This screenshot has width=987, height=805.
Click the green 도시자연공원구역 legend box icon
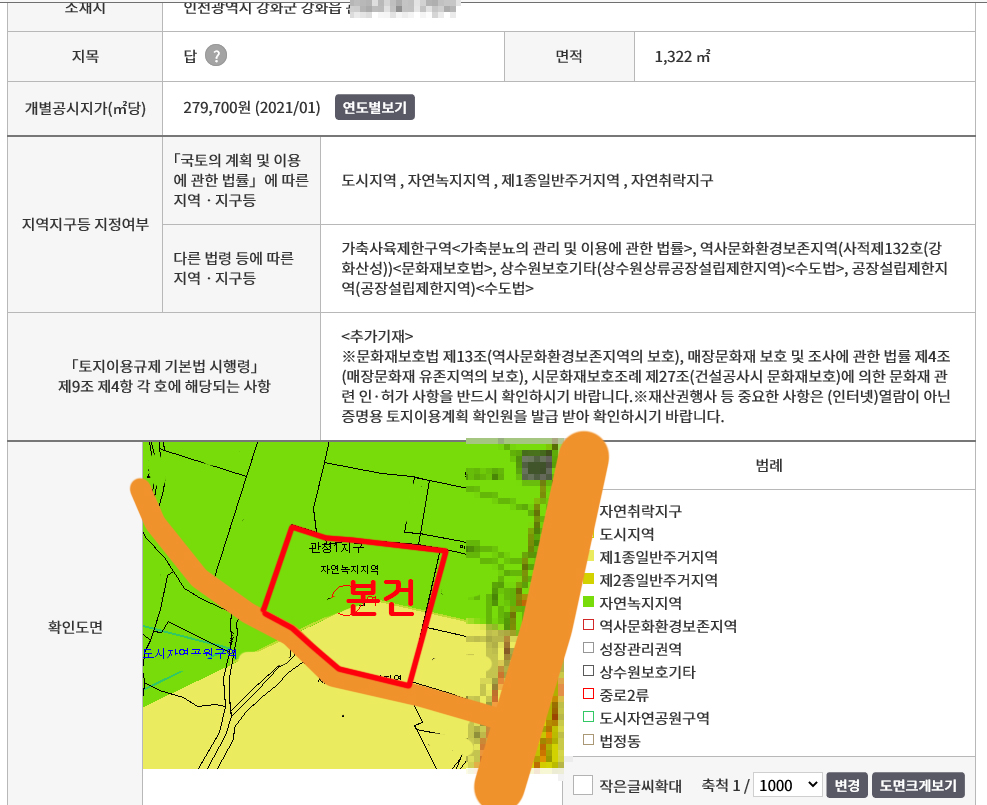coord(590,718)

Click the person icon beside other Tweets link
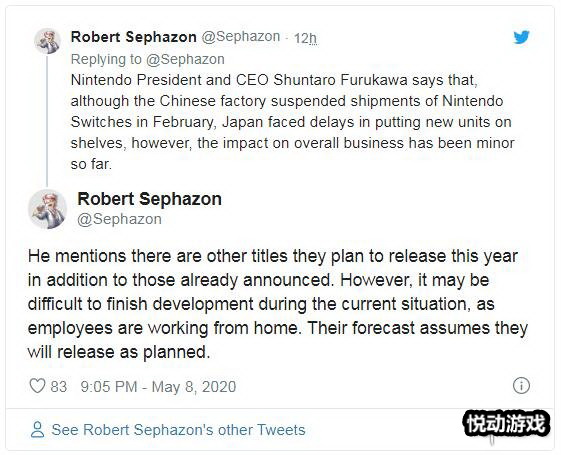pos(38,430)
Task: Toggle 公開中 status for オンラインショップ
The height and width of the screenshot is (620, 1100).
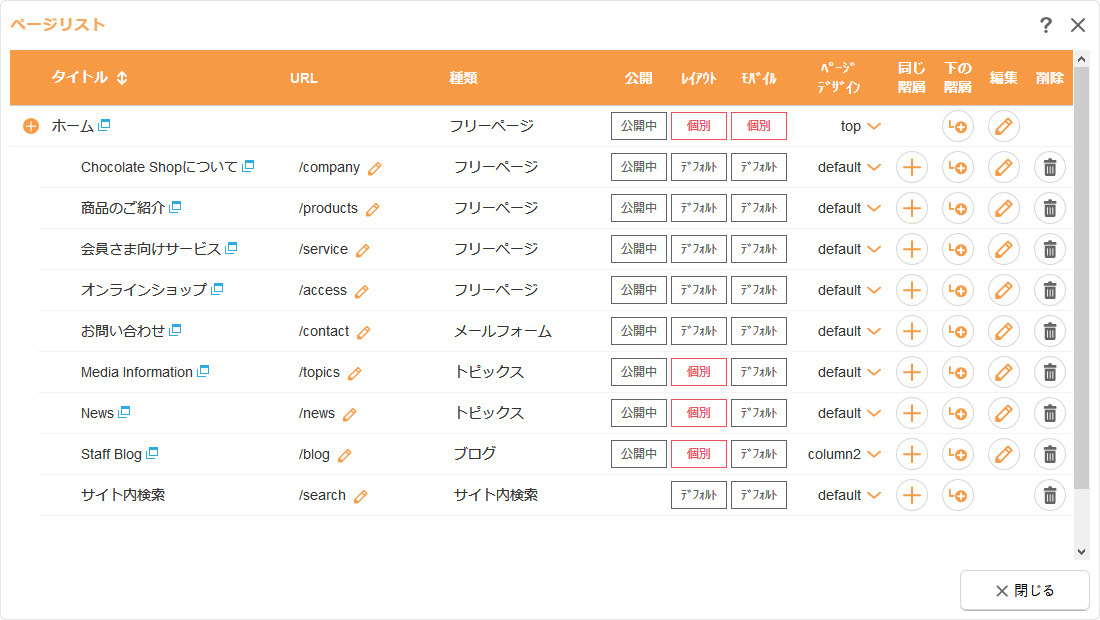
_ _ _ _
■ Exercise goal ■
Lines holding the word "width" are the answer; copy every one from the records above.

■ Response ■
This screenshot has width=987, height=805.
The height and width of the screenshot is (620, 1100).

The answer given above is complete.